The Protected DLM model intelligently integrates archiving with the critical functions of backup. The process highlights the distinction between archiving and backup and the need for both technologies to address different business problems. The purpose of backup is to create copies of the online environment that can be recovered rapidly in the event of failure or data loss. Backup is oriented towards storing and moving large amounts of data and it does not purport to make data in backup savesets immediately available. The purpose of archiving is to provide an alternate, secure place for data that must be kept for long periods of time. Archiving provides a granular level of management over data that backup does not. Not only can each data entity put in the archive be retained, migrated, and stored according to its own rules, but the archive ensures that the data can be quickly located and restored.
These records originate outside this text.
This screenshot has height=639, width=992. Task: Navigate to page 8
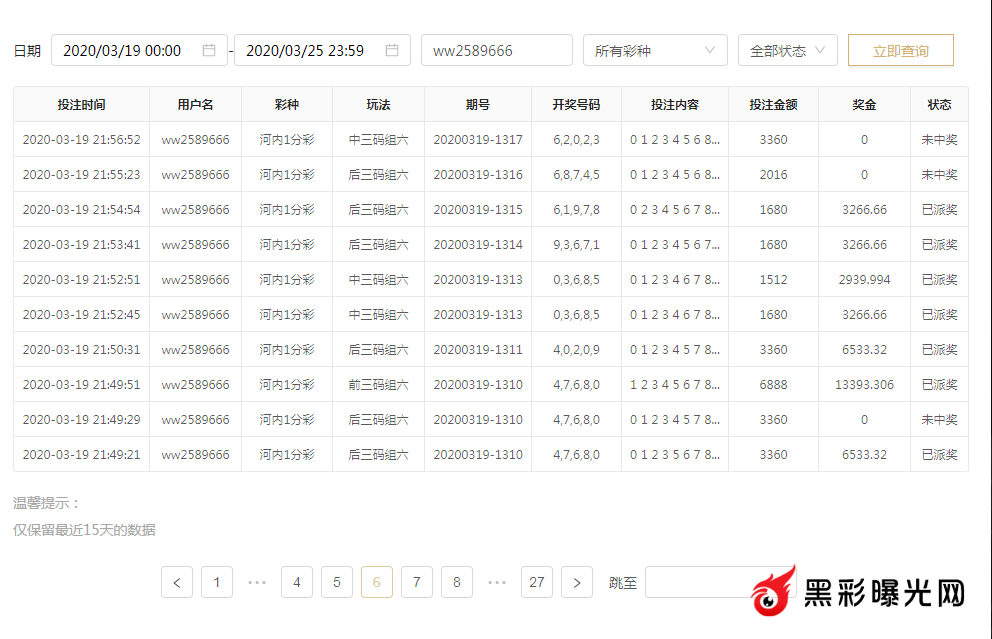[457, 582]
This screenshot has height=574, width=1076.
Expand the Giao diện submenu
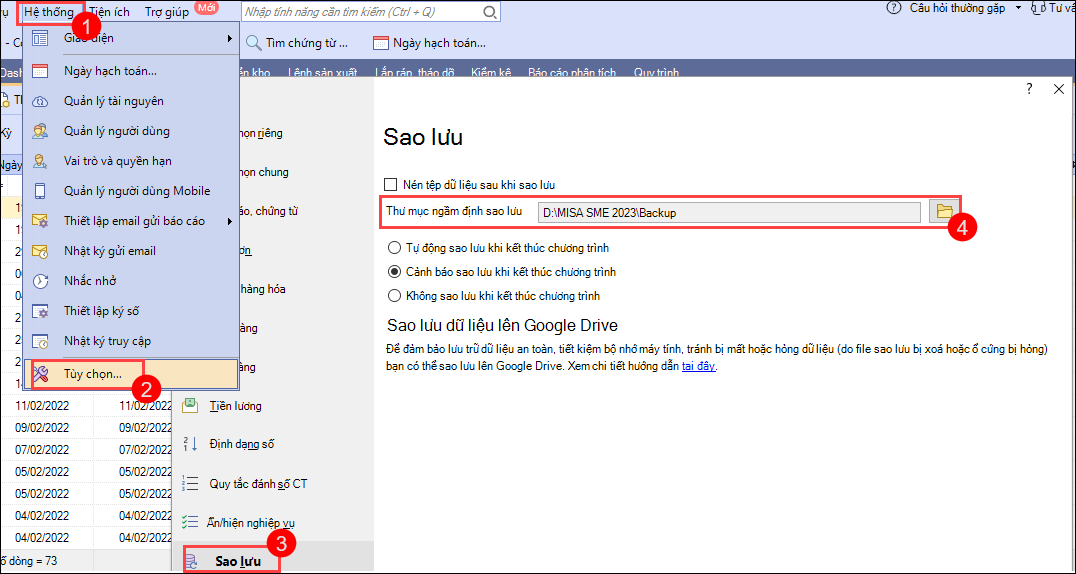click(x=229, y=38)
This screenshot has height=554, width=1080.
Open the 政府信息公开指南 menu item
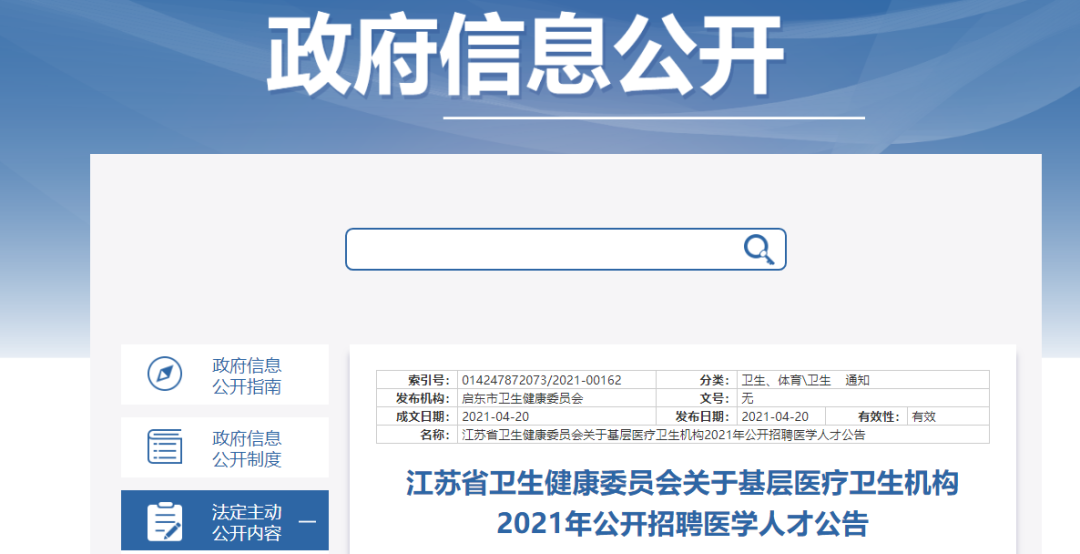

With Protected DLM, archived data does not need to be backed up routinely because the archive consists of multiple repository copies, some of which can be removed or located offsite alongside backup tapes.
The differences between backup and archiving are not stressed here to discredit either approach, but rather to emphasise the importance of both.
This is why Protected DLM is fundamentally different to both traditional HSM utilities and data classification products. Protected DLM integrates data protection, business continuance, and disaster recovery strategies into the long-term retention and management of data as its lifecycle requirements cause it to be copied into and subsequently repositioned entirely to a secondary storage archive. It does this by allowing archives to be defined as multiple copies on multiple media types and it uses a distributed architecture to allow these copies to be written and managed at different network locations. Protected DLM represents the full integration of archiving with other vital storage management processes into a single enterprise-wide facility for ensuring that data is available for both operational and disaster recovery, that it is protected and compliantly retained for suitable periods, and that the most cost effective storage technology can be leveraged to minimise storage and storage management costs.